E perché quando è stata istituita la prima Commissione d'inchiesta sul caso Carlo Taormina che la presiedeva considerò come unica opzione fattibile quella della “vacanza” dei due giornalisti, morti per un rapimento andato a finire male (quella che oggi chiameremmo “pista islamica”...)? Taormina stava forse coprendo qualcuno? E se sì, chi?


Queste sono alcune delle tante – troppe – domande che vengono in mente quando si ha a che fare, volontariamente od involontariamente, con il “caso Alpi”. Domande senza risposta, come tante in questo paese dei misteri.
Purtroppo neanche il libro “Carte False” riesce a rispondere, semplicemente perché per rispondere a queste domande dovremmo trovare tutte le connessioni.
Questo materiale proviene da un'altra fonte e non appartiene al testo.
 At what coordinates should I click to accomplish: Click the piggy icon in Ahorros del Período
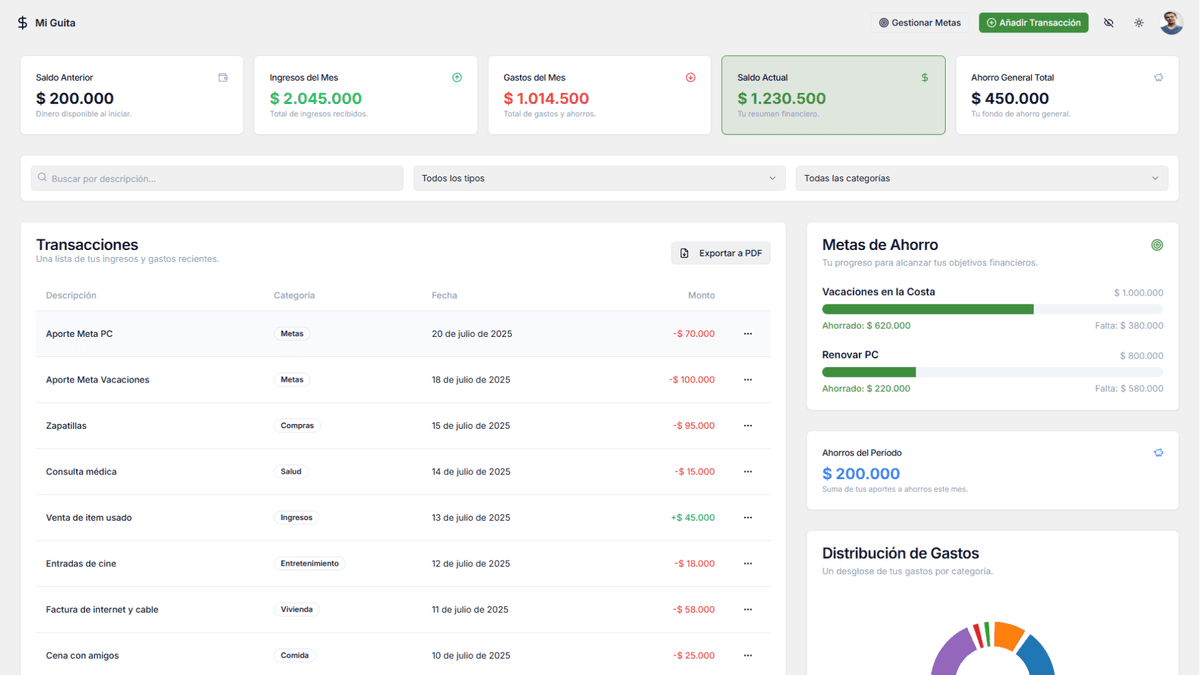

E da 15 anni a questa parte c'è qualcuno che queste connessioni non vuole farle trovare.
Questo libro, però, può comunque far conoscere – tramite alcuni articoli – la storia, il modo d'intendere il giornalismo e, in parte, la personalità di Ilaria e Miran. E può, forse, non far perdere la memoria ad un paese che troppe volte, da Piazza Fontana alle stragi del '92, ha sofferto di immensi vuoti di memoria.